I also had a lot of fun incorporating real bits of typewriter text for the letter—I used my friend Navah's typewriter and the ribbon was SO dry I had to press and hold each key for 10 seconds, wiggling my fingertip and pushing with all my might!

Is there a character in the book who you most relate to?

I am such a Rabbit! And I love naps just as much as she does. I think she would enjoy a mountain of varied art materials just as much as I do—her frenetic energy and joie de vivre spoke to me! And I'm married to a Hedgehog—it's...an interesting balance!

And you, Anika?

I think I’m a little like Mouse. A bit of a dreamer, the unlikely optimist. Small, but opinionated. And if it means I get to spend my days in Lucy’s lovely winter woods, under the big beautiful moon, then yes, I definitely want to be Mouse.

Thank you both, Anika and Lucy, for taking a few moments to talk with me about your book. I can hardly wait to show the world the cover. When I look at it, I can't help smiling and wanting to twirl around and hug someone. So . . .

Happy Valentine's Day 2019 to Anika Aldamuy Denise,
Lucy Ruth Cummins and
The Love Letter

This title published by HarperCollins Children's Books will be released on October 8, 2019.

Other books featured here written by Anika Aldamuy Denise are Baking Day at Grandma's, Monster Trucks, Starring CARMEN!, and Planting Stories: The Life of Librarian and Storyteller Pura Belpre. Books written and illustrated or illustrated by Lucy Ruth Cummins showcased here are A Hungry Lion or A Dwindling Assortment of Animals, This is NOt a Valentine, and Stumpkin.

To learn more about Anika Aldamuy Denise and Lucy Ruth Cummins and their other work, please visit their websites by following the links attached to their names. Both Anika and Lucy have accounts on Instagram. You can find both of them on Twitter, too, here and here.

Anika Aldamuy Denise is the author of many picture books including Planting Stories: The Life of Librarian and Storyteller Pura Belpre, Starring Carmen!, Lights, Camera, Carmen!, and Monster Trucks. She grew up in Queens, New York, and spent summers in the Adirondacks where she had a series of jobs including: chamber maid, breakfast waitress, ice cream scooper, and t-shirt seller at Fort William Henry. She now lives with her family near the coast in Rhode Island where she happily works as a writer. She still enjoys ice cream. Her favorite flavor is coffee.

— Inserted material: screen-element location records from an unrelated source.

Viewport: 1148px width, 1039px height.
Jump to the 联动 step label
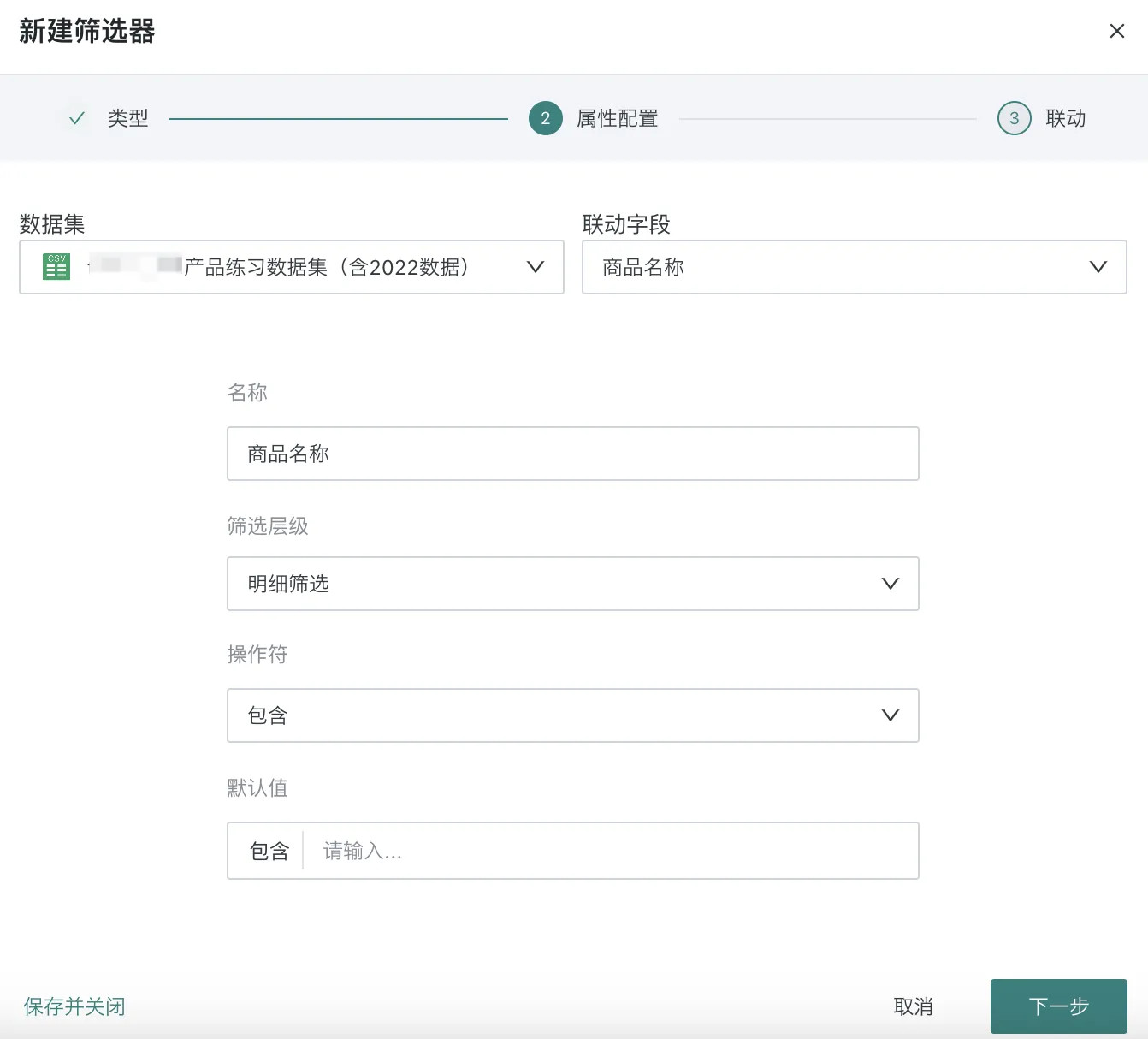pyautogui.click(x=1065, y=118)
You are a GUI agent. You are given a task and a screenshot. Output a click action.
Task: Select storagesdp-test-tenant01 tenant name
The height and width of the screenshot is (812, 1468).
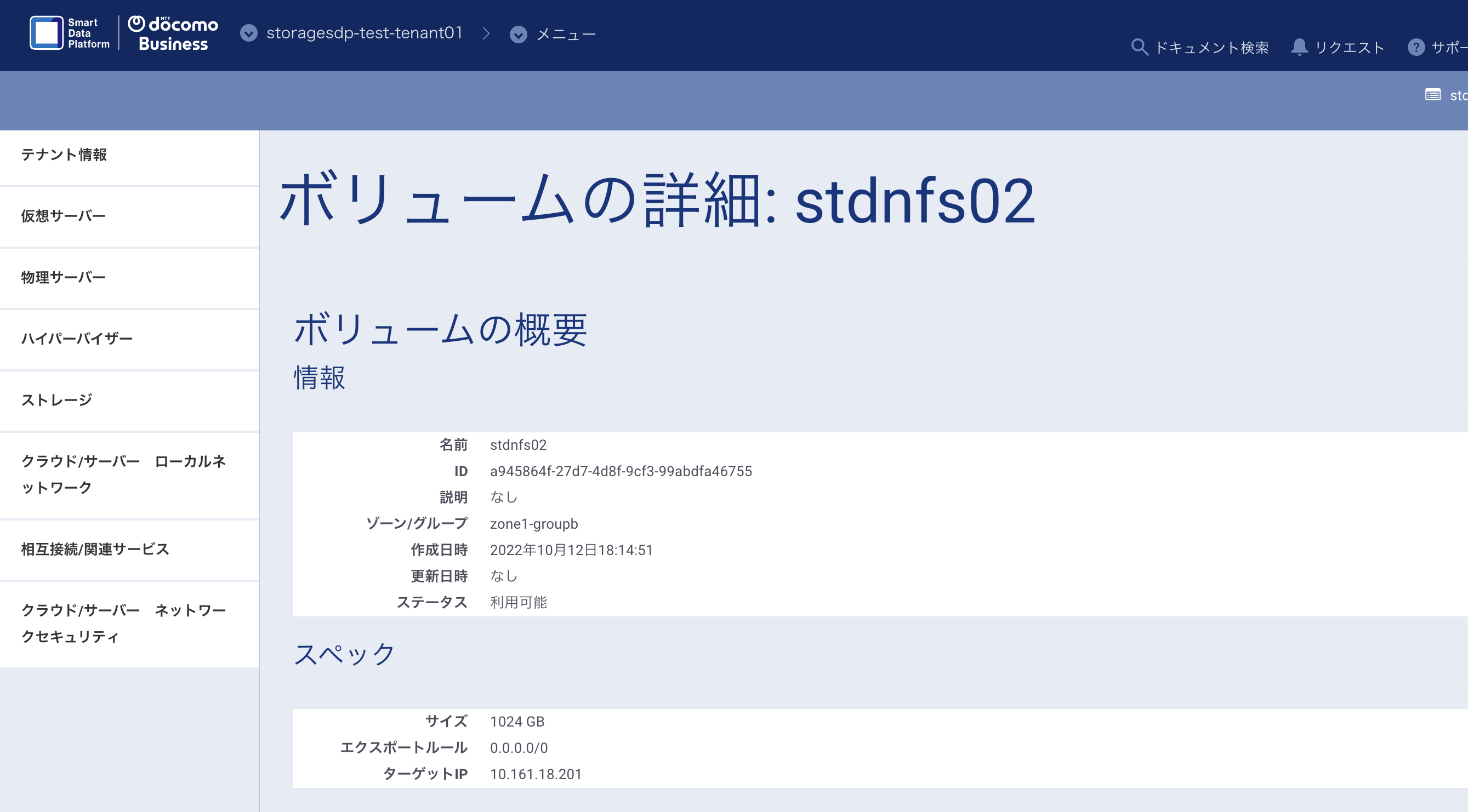pos(365,33)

Lucy Ruth Cummins spends her days at Simon & Schuster, art directing everything from picture books on up to young adult novels, and her evenings at home, drawing everything from the very, very cute on up to the very, very weird. She made her picture book illustration debut with a parody of Shel Silverstein's The Giving Tree---The Taking Tree and is the creator of A Hungry Lion, Or a Dwindling Assortment of Animals as well as the Stumpkin. She is also the illustrator of This Is Not a Valentine by Carter Higgins, Truman by Jean Reidy, and the covers for author Stuart Gibbs. She lives in Brooklyn, New York, and once worked at a Taco Bell restaurant.